Últimamente, en redes sociales, se han viralizado videos de adultos disfrazados de Grinch que irrumpen de forma violenta en reuniones familiares, asustando a niños, arrebatándoles juguetes y generando escenas de llanto y terror. Mientras los adultos ríen a carcajadas, los más pequeños quedan atrapados en una experiencia de angustia que, lejos de ser un juego inocente, plantea preguntas profundas sobre la relación entre la infancia y el entretenimiento adulto.

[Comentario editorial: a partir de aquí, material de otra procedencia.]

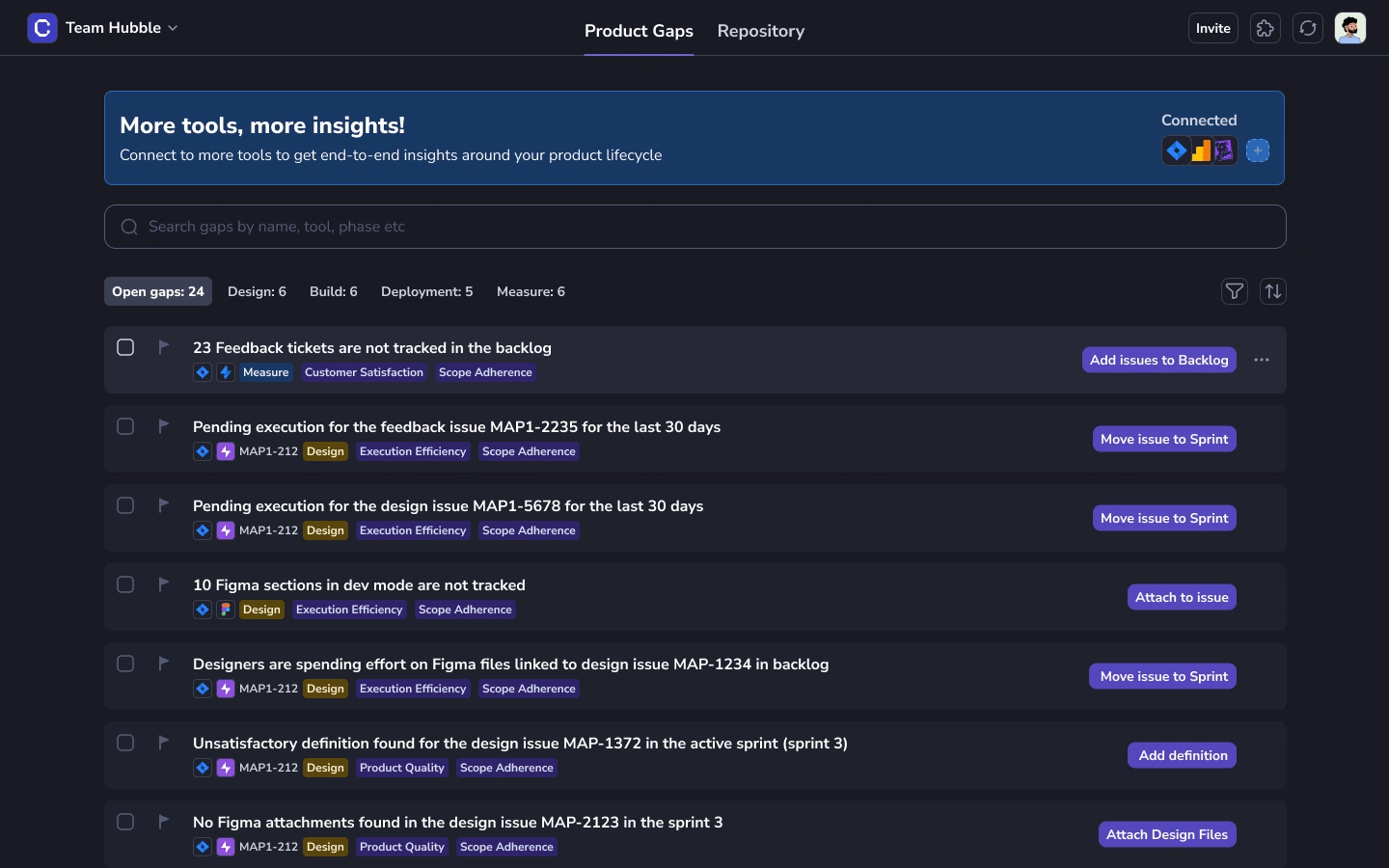1389x868 pixels.
Task: Click the user profile avatar
Action: [x=1350, y=29]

Para los niños, especialmente en edades tempranas, el mundo debería ser un lugar seguro donde puedan construir confianza en los demás. Sin embargo, estas “bromas” destruyen ese espacio protector. Los videos muestran escenas impactantes: niños jugando tranquilamente en sus casas hasta que un adulto disfrazado de Grinch entra de manera abrupta, persiguiéndolos, arrebatándoles juguetes y dejando a los pequeños en un estado de desamparo absoluto. Ahora imagina esto al revés: que alguien entre en tu hogar, te persiga, te quite tus cosas y nadie te ayude. ¿Cómo te sentirías?
Este fenómeno no es nuevo. La humanidad tiene un largo historial de asustar a los niños bajo la excusa de la disciplina o la diversión. Desde el Krampus en Europa —un demonio que castiga a los niños desobedientes— hasta disfraces aterradores usados en rituales y tradiciones, estas prácticas reflejan una dinámica desigual entre adultos y niños, donde los primeros imponen sus reglas sin considerar el impacto emocional en los pequeños.

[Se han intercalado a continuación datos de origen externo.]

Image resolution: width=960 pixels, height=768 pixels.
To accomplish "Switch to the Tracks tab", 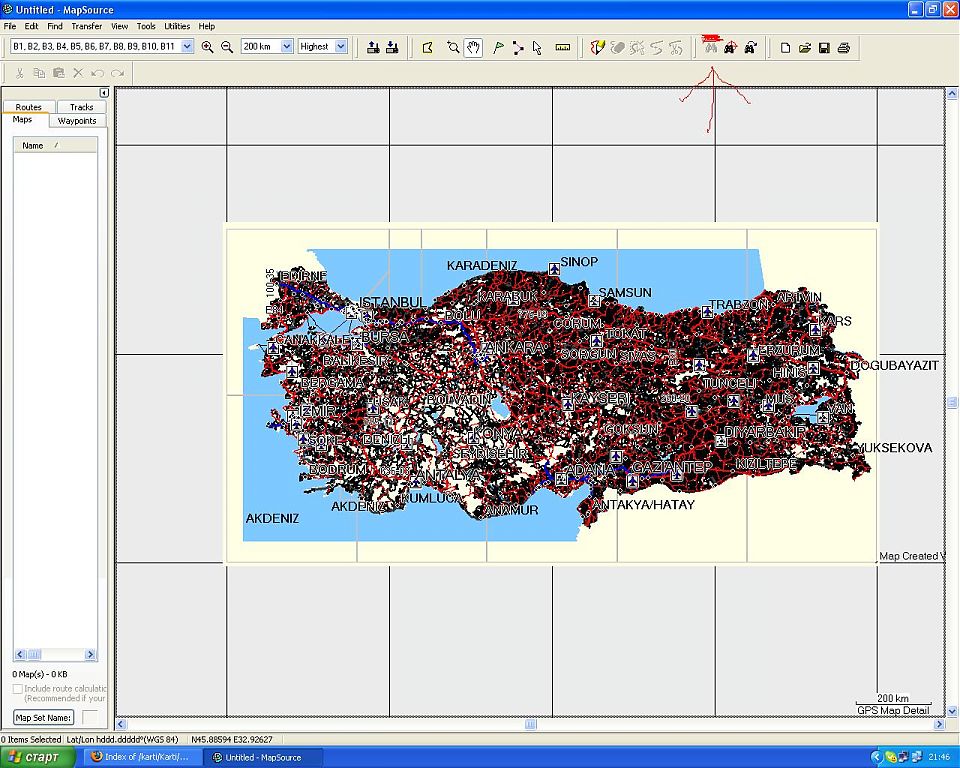I will [x=81, y=107].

Los niños no eligen ser parte de estas experiencias; se les coloca en un escenario de miedo que naturaliza un trato irrespetuoso hacia sus emociones. Mientras algunas familias se preocupan por evitar que sus hijos jueguen videojuegos violentos, no encuentran problema en realizar estas “bromas” que, paradójicamente, pueden ser igual de perjudiciales para su desarrollo emocional.

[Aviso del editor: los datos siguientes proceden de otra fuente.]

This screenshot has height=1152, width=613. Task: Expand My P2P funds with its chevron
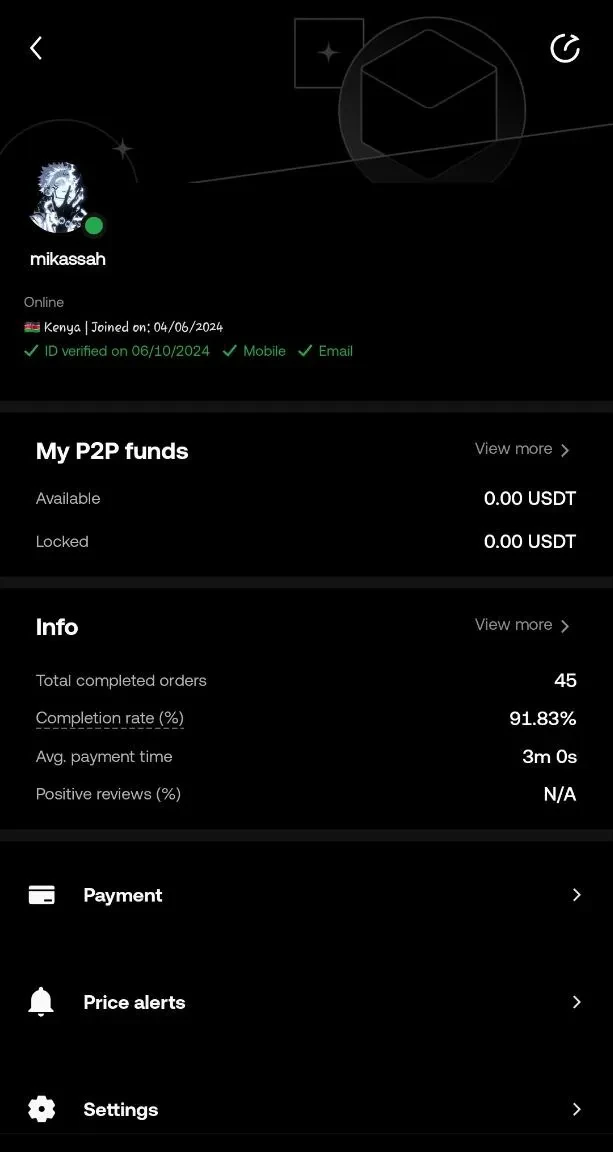566,450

El miedo puede ser una herramienta de poder, pero también un espacio para el juego cuando es seguro y contenido. Contar cuentos adaptados para niños, explorar historias aterradoras diseñadas para su edad o incluso enfrentarse a pequeñas aventuras supervisadas son formas saludables de que los niños procesen estas emociones. Lo que no es saludable es usar su vulnerabilidad como un espectáculo para divertirnos.
Estas acciones no solo dejan huellas de miedo y traición en los niños, sino que también nos confrontan con nuestras propias sombras como adultos. ¿Por qué recurrimos al humor cruel? ¿Qué nos dice esto sobre nuestra relación con la infancia y, tal vez, con nuestras propias experiencias no resueltas?
La autora Ágota Kristóf, en su libro Claus y Lucas, explora cómo las experiencias traumáticas moldean y distorsionan la infancia, transformándola en un reflejo oscuro de la brutalidad adulta. Este espejo también se refleja en nuestras bromas aparentemente inocentes, que perpetúan un ciclo de violencia emocional en el que los más pequeños no deberían estar atrapados.